At a certain energy, the production probability inversely depends on quark mass, so a decrease in quark mass will increase the production probability, and vice versa. Since the s-quark is heavier than u- and d-quarks, the \(D_{s}^{\pm }\) mesons cross section becomes smaller than the other D mesons. According to our results in Table 2, at high \(p_{T}\), the strangeness-suppression factor of 0.24 is obtained, which agrees with measured data [50].

$$\begin{aligned} \gamma _{s/d}=\frac{\sigma (D^{\pm }_{s})}{\sigma (D^{\pm })+\sigma (D^{*\pm })Br(D^{*\pm }\rightarrow D^{0}\pi ^{+})}, \end{aligned}$$
(42)

where \(Br(D^{*\pm }\rightarrow D^{0}\pi ^{+}) = 0.677 \pm 0.005\) [54] is the branching fraction of the \(D^{*\pm }\rightarrow D^{0}\pi ^{+}\) decay.
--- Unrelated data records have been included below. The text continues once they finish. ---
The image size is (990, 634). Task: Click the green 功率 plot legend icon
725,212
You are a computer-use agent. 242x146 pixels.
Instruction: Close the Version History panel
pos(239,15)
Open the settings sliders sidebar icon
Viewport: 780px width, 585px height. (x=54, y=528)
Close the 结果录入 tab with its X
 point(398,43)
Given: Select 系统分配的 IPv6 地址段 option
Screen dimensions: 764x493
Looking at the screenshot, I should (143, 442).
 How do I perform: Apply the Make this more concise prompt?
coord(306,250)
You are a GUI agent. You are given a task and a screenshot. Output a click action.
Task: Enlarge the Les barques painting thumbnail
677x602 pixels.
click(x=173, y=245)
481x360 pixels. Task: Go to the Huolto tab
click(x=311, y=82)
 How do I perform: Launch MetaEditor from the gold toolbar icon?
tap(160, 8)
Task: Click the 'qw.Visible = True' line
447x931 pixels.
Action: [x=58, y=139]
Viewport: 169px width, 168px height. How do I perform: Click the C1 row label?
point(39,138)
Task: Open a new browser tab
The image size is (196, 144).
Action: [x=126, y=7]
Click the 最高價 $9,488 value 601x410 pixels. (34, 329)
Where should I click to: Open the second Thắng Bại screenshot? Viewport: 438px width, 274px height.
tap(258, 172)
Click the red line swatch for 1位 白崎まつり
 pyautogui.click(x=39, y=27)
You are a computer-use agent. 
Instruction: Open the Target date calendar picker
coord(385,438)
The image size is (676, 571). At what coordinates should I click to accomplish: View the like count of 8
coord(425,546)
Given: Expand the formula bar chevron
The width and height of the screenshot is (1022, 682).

In summary, we have derived the NLO cross section for a fragmentation process of a c quark to charmed mesons (\(D^{\pm }_{s}\), \(D^{0}\), \(D^{*}\), \(D^{*\pm }\) and \(D^{\pm }\)) using a factorization approach. In this paper, the phase-space integrals of two- and three-body subprocess cross sections have been calculated at NLO accuracy by applying the two-cutoff phase-space slicing method. After applying the NLO subprocess cross section and the NLO FF, we have presented the results of a hadronic production cross section in pp collision at high and low transverse momenta. Our results indicate a good overall agreement with the data, and their discrepancy may be explained as an indication of uncalculated QCD effects. It should be emphasized again that we have considered only uncertainties due to the quark mass. It should be noted that we have not followed the widespread habit of estimating theory uncertainties by varying factorization and renormalization scales by factors of 2 up and down. Of course, there is also the option to extend the calculations and present numerical results for these additional sources of uncertainties.